Copy out every row below, changing each "GUI agent" to "screen assistant" and leaving everything else as it is.

── Data section

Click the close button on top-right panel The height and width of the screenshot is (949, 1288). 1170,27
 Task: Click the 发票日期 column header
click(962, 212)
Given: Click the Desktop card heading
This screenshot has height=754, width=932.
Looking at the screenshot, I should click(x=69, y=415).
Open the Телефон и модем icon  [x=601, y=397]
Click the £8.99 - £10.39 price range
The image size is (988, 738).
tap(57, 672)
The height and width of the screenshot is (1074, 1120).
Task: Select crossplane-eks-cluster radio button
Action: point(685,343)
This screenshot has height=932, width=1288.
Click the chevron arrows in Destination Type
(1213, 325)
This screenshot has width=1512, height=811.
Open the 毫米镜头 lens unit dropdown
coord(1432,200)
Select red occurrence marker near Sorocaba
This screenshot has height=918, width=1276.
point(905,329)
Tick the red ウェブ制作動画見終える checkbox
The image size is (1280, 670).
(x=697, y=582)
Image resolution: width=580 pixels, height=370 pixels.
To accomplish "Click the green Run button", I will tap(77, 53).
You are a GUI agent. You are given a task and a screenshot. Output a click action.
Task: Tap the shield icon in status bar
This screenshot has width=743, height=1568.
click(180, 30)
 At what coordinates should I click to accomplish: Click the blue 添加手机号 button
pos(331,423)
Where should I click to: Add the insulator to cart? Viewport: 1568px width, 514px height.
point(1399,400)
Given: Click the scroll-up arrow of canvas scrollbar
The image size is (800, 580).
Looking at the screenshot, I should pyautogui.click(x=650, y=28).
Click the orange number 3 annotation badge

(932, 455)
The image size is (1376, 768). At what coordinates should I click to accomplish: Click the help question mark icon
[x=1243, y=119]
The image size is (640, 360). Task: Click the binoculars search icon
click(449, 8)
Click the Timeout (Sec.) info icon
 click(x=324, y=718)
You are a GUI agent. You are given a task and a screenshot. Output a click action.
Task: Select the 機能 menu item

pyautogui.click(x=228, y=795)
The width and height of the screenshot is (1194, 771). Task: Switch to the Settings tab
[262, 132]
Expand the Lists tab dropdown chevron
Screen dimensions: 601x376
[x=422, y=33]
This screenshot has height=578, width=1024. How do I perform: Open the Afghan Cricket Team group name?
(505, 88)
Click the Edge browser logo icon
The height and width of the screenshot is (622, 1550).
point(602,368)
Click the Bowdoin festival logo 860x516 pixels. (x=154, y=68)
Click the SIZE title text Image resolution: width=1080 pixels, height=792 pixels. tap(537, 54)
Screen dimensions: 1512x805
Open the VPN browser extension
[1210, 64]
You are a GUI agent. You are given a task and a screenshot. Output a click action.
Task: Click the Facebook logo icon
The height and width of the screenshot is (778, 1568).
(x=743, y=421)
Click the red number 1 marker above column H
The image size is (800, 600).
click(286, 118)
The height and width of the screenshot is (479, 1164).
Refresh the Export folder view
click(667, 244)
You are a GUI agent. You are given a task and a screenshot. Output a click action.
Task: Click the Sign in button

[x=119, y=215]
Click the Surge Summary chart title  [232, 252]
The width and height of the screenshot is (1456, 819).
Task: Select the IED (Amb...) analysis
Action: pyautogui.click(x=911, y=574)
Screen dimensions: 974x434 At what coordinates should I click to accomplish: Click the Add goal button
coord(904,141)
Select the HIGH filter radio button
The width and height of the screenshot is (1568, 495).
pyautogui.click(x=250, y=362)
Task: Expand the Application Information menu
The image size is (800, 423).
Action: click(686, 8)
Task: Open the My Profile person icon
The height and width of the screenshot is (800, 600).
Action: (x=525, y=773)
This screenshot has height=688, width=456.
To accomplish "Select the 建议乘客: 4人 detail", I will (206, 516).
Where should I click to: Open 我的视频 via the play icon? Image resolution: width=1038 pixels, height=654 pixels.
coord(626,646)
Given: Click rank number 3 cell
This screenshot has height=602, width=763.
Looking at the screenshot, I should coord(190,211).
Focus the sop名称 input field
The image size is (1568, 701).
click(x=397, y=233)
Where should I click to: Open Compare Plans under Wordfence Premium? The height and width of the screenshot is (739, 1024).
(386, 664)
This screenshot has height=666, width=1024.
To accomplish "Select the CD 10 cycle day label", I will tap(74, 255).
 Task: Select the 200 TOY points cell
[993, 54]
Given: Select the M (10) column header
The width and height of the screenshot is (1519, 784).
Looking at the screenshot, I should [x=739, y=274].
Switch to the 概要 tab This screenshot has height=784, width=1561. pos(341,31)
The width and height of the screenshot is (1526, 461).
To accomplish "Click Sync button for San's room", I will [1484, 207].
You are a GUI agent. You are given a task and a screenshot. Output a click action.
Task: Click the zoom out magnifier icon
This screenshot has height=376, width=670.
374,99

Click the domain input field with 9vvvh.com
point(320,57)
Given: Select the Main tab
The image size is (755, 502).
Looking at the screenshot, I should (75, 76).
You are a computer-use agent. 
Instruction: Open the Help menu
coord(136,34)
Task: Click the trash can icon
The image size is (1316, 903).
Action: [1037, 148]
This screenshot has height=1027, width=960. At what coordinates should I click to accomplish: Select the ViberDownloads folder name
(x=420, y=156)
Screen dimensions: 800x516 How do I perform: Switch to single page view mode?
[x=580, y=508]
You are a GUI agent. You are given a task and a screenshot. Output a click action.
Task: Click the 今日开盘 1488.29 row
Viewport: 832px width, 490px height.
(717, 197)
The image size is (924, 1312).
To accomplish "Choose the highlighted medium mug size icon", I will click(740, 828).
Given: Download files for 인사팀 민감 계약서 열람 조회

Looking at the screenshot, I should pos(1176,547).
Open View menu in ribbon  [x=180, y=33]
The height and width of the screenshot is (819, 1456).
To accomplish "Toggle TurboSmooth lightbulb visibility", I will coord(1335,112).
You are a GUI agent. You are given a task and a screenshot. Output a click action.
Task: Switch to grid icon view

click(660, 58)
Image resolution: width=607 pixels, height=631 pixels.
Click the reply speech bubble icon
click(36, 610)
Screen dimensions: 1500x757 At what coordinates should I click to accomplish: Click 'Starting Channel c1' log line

────

* [Result of the task]:
Click the close button on top-right panel The height and width of the screenshot is (949, 1288). 1170,27
 Task: Click the 发票日期 column header
click(962, 212)
Given: Click the Desktop card heading
This screenshot has height=754, width=932.
Looking at the screenshot, I should click(x=69, y=415).
Open the Телефон и модем icon  [x=601, y=397]
Click the £8.99 - £10.39 price range
The image size is (988, 738).
tap(57, 672)
The height and width of the screenshot is (1074, 1120).
Task: Select crossplane-eks-cluster radio button
Action: point(685,343)
This screenshot has height=932, width=1288.
Click the chevron arrows in Destination Type
(1213, 325)
This screenshot has width=1512, height=811.
Open the 毫米镜头 lens unit dropdown
coord(1432,200)
Select red occurrence marker near Sorocaba
This screenshot has height=918, width=1276.
point(905,329)
Tick the red ウェブ制作動画見終える checkbox
The image size is (1280, 670).
(x=697, y=582)
Image resolution: width=580 pixels, height=370 pixels.
To accomplish "Click the green Run button", I will tap(77, 53).
You are a screen assistant. You are given a task and a screenshot. Output a click action.
Task: Tap the shield icon in status bar
This screenshot has width=743, height=1568.
click(180, 30)
 At what coordinates should I click to accomplish: Click the blue 添加手机号 button
pos(331,423)
Where should I click to: Add the insulator to cart? Viewport: 1568px width, 514px height.
point(1399,400)
Given: Click the scroll-up arrow of canvas scrollbar
The image size is (800, 580).
Looking at the screenshot, I should pyautogui.click(x=650, y=28).
Click the orange number 3 annotation badge

(932, 455)
The image size is (1376, 768). At what coordinates should I click to accomplish: Click the help question mark icon
[x=1243, y=119]
The image size is (640, 360). Task: Click the binoculars search icon
click(449, 8)
Click the Timeout (Sec.) info icon
 click(x=324, y=718)
You are a screen assistant. You are given a task and a screenshot. Output a click action.
Task: Select the 機能 menu item

pyautogui.click(x=228, y=795)
The width and height of the screenshot is (1194, 771). Task: Switch to the Settings tab
[262, 132]
Expand the Lists tab dropdown chevron
Screen dimensions: 601x376
[x=422, y=33]
This screenshot has height=578, width=1024. How do I perform: Open the Afghan Cricket Team group name?
(505, 88)
Click the Edge browser logo icon
The height and width of the screenshot is (622, 1550).
point(602,368)
Click the Bowdoin festival logo 860x516 pixels. (x=154, y=68)
Click the SIZE title text Image resolution: width=1080 pixels, height=792 pixels. tap(537, 54)
Screen dimensions: 1512x805
Open the VPN browser extension
[1210, 64]
You are a screen assistant. You are given a task and a screenshot. Output a click action.
Task: Click the Facebook logo icon
The height and width of the screenshot is (778, 1568).
(x=743, y=421)
Click the red number 1 marker above column H
The image size is (800, 600).
click(286, 118)
The height and width of the screenshot is (479, 1164).
Refresh the Export folder view
click(667, 244)
You are a screen assistant. You are given a task and a screenshot. Output a click action.
Task: Click the Sign in button

[x=119, y=215]
Click the Surge Summary chart title  [232, 252]
The width and height of the screenshot is (1456, 819).
Task: Select the IED (Amb...) analysis
Action: pyautogui.click(x=911, y=574)
Screen dimensions: 974x434 At what coordinates should I click to accomplish: Click the Add goal button
coord(904,141)
Select the HIGH filter radio button
The width and height of the screenshot is (1568, 495).
pyautogui.click(x=250, y=362)
Task: Expand the Application Information menu
The image size is (800, 423).
Action: click(686, 8)
Task: Open the My Profile person icon
The height and width of the screenshot is (800, 600).
Action: (x=525, y=773)
This screenshot has height=688, width=456.
To accomplish "Select the 建议乘客: 4人 detail", I will (206, 516).
Where should I click to: Open 我的视频 via the play icon? Image resolution: width=1038 pixels, height=654 pixels.
coord(626,646)
Given: Click rank number 3 cell
This screenshot has height=602, width=763.
Looking at the screenshot, I should coord(190,211).
Focus the sop名称 input field
The image size is (1568, 701).
click(x=397, y=233)
Where should I click to: Open Compare Plans under Wordfence Premium? The height and width of the screenshot is (739, 1024).
(386, 664)
This screenshot has height=666, width=1024.
To accomplish "Select the CD 10 cycle day label", I will tap(74, 255).
 Task: Select the 200 TOY points cell
[993, 54]
Given: Select the M (10) column header
The width and height of the screenshot is (1519, 784).
Looking at the screenshot, I should [x=739, y=274].
Switch to the 概要 tab This screenshot has height=784, width=1561. pos(341,31)
The width and height of the screenshot is (1526, 461).
To accomplish "Click Sync button for San's room", I will [1484, 207].
You are a screen assistant. You are given a task and a screenshot. Output a click action.
Task: Click the zoom out magnifier icon
This screenshot has height=376, width=670.
374,99

Click the domain input field with 9vvvh.com
point(320,57)
Given: Select the Main tab
The image size is (755, 502).
Looking at the screenshot, I should (75, 76).
You are a computer-use agent. 
Instruction: Open the Help menu
coord(136,34)
Task: Click the trash can icon
The image size is (1316, 903).
Action: [1037, 148]
This screenshot has height=1027, width=960. At what coordinates should I click to accomplish: Select the ViberDownloads folder name
(x=420, y=156)
Screen dimensions: 800x516 How do I perform: Switch to single page view mode?
[x=580, y=508]
You are a screen assistant. You are given a task and a screenshot. Output a click action.
Task: Click the 今日开盘 1488.29 row
Viewport: 832px width, 490px height.
(717, 197)
The image size is (924, 1312).
To accomplish "Choose the highlighted medium mug size icon", I will click(740, 828).
Given: Download files for 인사팀 민감 계약서 열람 조회

Looking at the screenshot, I should pos(1176,547).
Open View menu in ribbon  [x=180, y=33]
The height and width of the screenshot is (819, 1456).
To accomplish "Toggle TurboSmooth lightbulb visibility", I will coord(1335,112).
You are a screen assistant. You are given a task and a screenshot. Output a click action.
Task: Switch to grid icon view

click(660, 58)
Image resolution: width=607 pixels, height=631 pixels.
Click the reply speech bubble icon
click(36, 610)
Screen dimensions: 1500x757 At what coordinates should I click to accomplish: Click 'Starting Channel c1' log line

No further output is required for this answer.